Valdez was driving around a block away from the office of Riodoce, a newspaper he founded, in Sinaloa state capital Culiacan when he was intercepted by gunmen. Mexican national newspaper La Jornada reported that Valdez was pulled out of his car and shot several times.
Valdez was worried about his safety
Valdez was well aware of the dangers of his job. During his book launch last year, Valdez had said: "Being a journalist is like being on a blacklist" and that gangs "will decide what day they are going to kill you."
The New York-based CPJ said Valdez had expressed concern over his safety to them just weeks before his murder.
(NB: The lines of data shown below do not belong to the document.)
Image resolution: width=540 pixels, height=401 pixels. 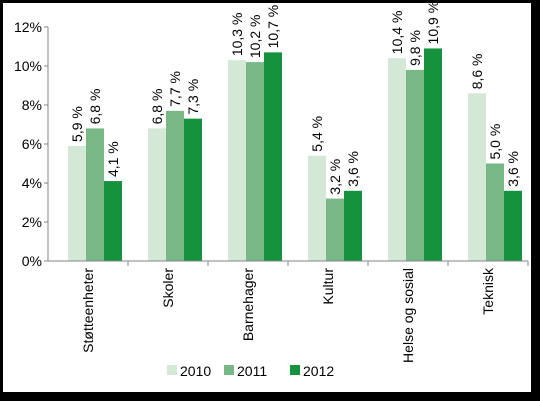 I want to click on value-label: 3,2 %, so click(x=335, y=177).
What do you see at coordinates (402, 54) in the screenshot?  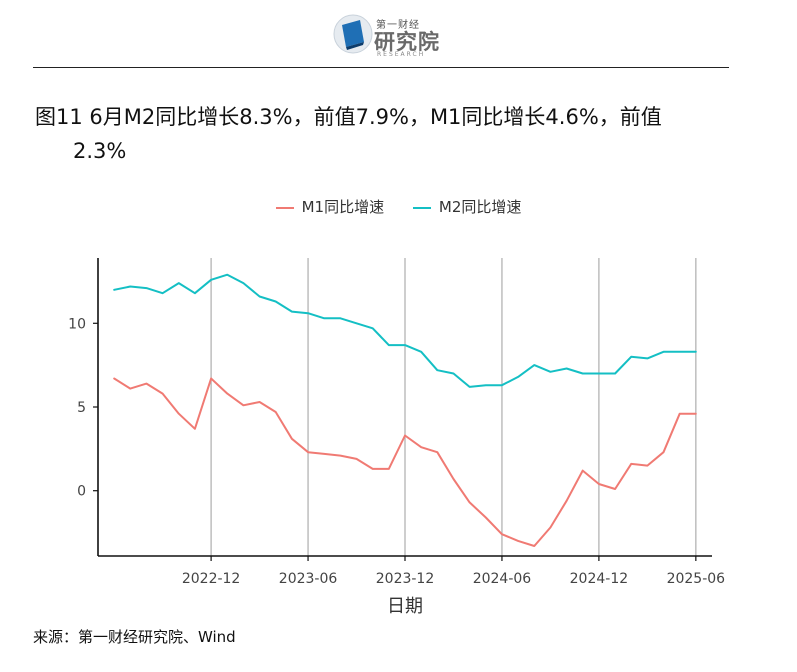 I see `logo-text-sub: RESEARCH` at bounding box center [402, 54].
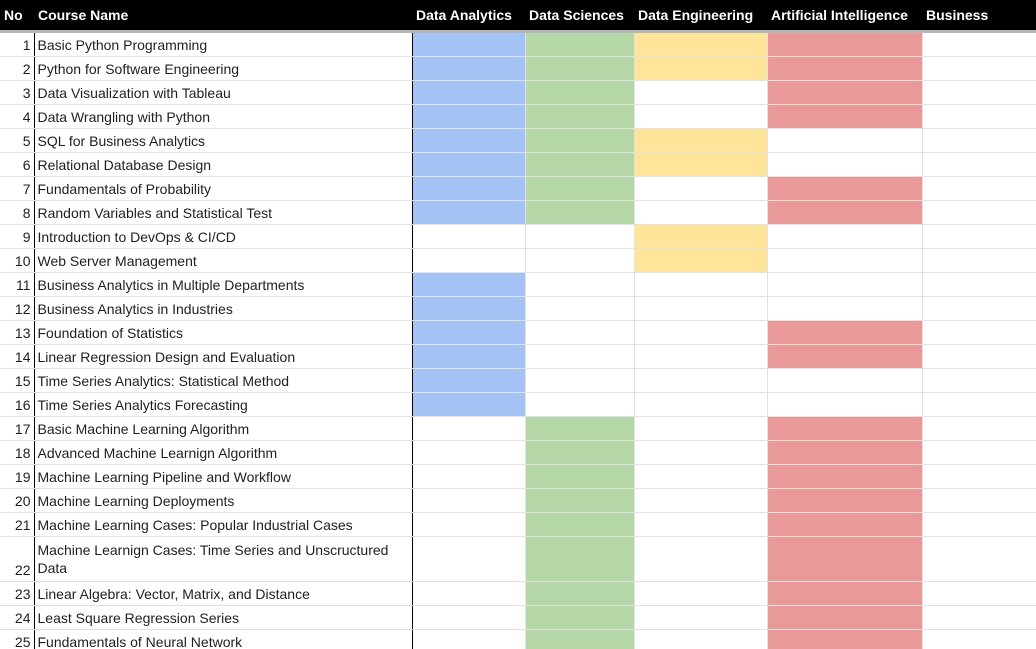  What do you see at coordinates (18, 559) in the screenshot?
I see `row-number-cell: 22` at bounding box center [18, 559].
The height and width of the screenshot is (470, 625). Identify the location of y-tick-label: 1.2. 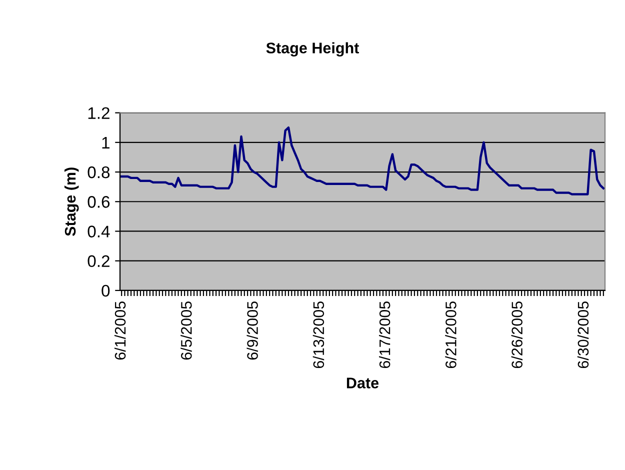
(99, 113).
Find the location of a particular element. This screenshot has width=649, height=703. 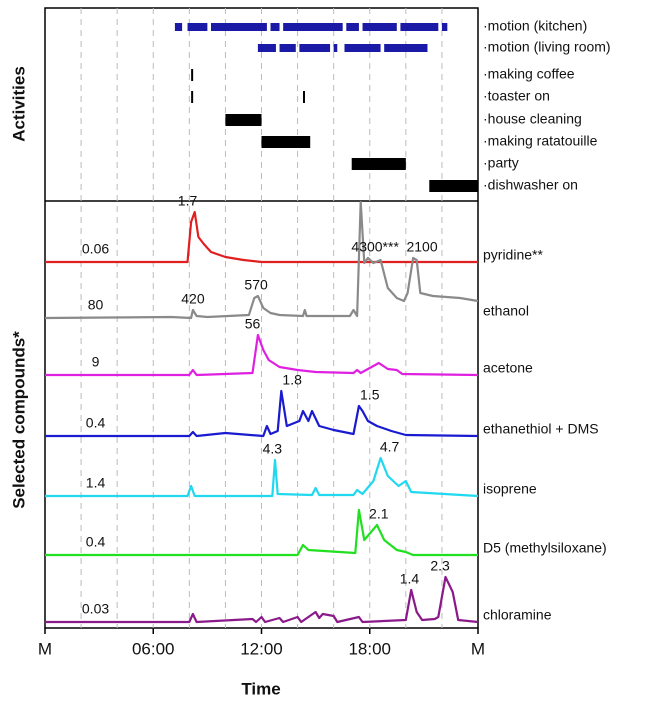

x-tick-label: 06:00 is located at coordinates (154, 648).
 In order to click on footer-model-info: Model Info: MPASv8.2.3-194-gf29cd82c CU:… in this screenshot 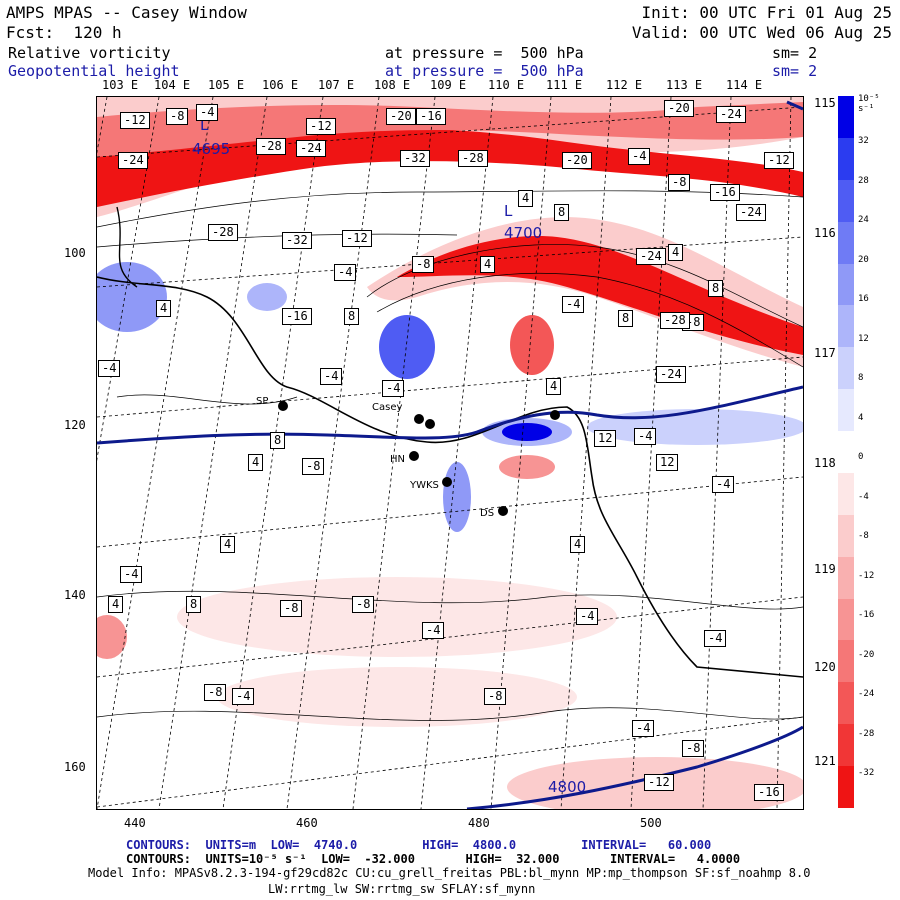, I will do `click(450, 873)`.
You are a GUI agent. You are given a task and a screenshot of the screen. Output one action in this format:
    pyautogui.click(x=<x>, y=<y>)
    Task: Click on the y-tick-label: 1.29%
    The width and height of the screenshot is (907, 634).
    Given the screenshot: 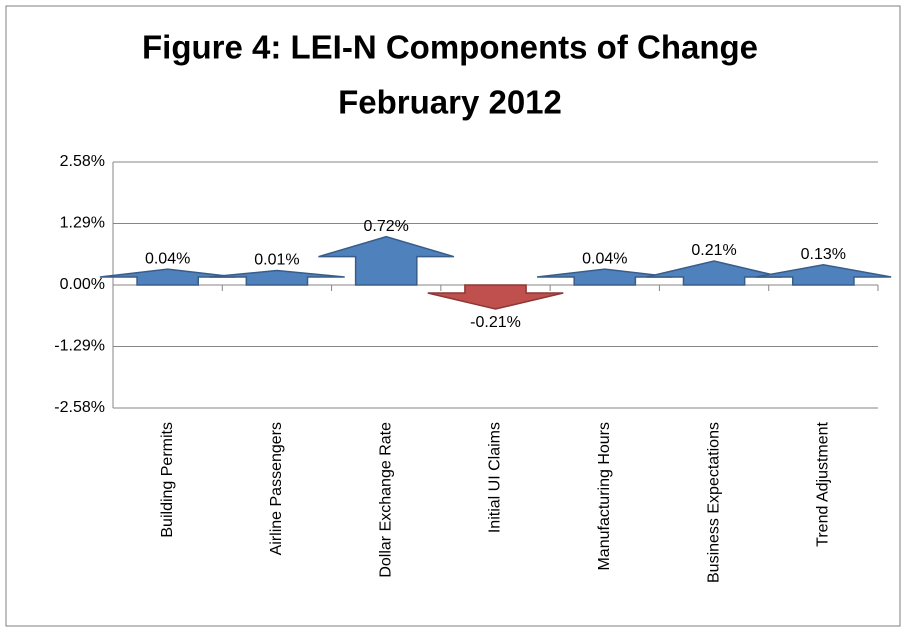 What is the action you would take?
    pyautogui.click(x=82, y=224)
    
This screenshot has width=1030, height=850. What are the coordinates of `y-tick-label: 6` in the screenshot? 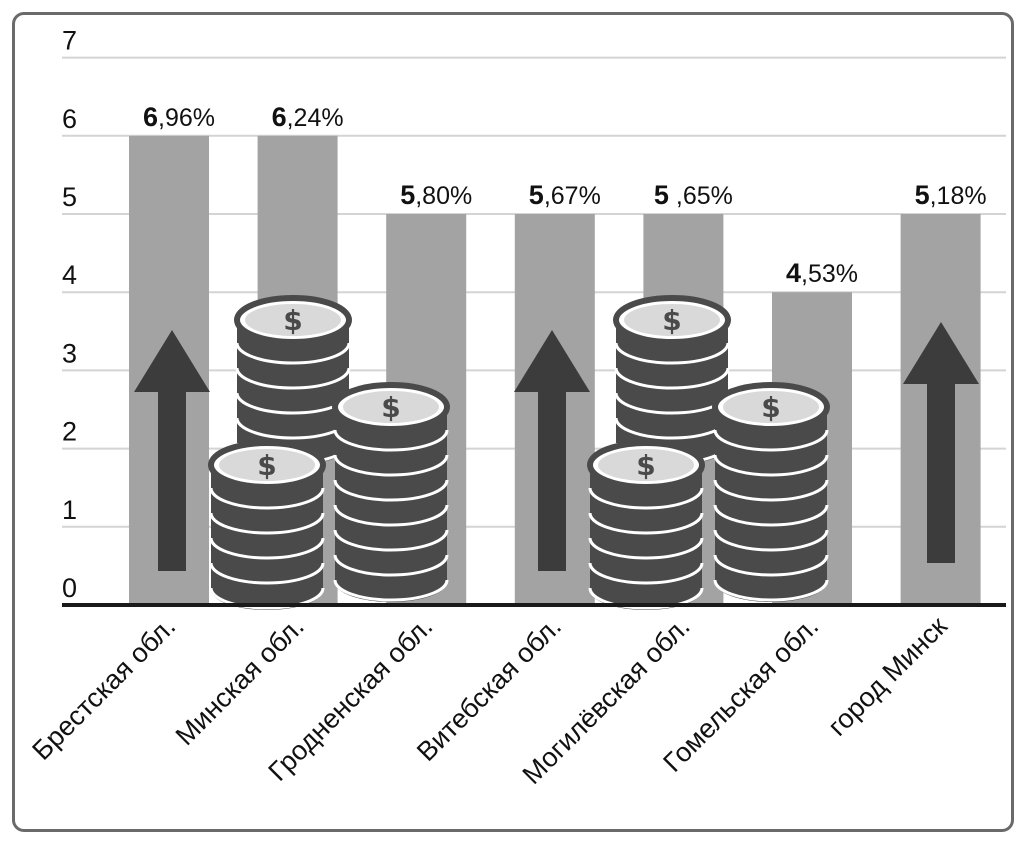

"They are killing us" say Mexico's protesting journalists
The BBC's Mundo's Juan Paullier said Valdez "wanted to tell the stories and dreams of the victims in a country where impunity is the norm."
Judith Calderón Gómez, who heads a journalists' group, said a mere 0.03% of all journalist killings led to prosecutions.
Journalists protesting Valdez's killing used the phrase "They are killing us" and "No to silence," words Valdez had used before.
Mexican president orders investigation
Gomez has called on the Mexican government to "give a real sign they are interested in guaranteeing journalism in the country." Mexican President Enrique Pena Nieto said he's ordered an "investigation of this outrageous crime" and that his government is committed to press freedom.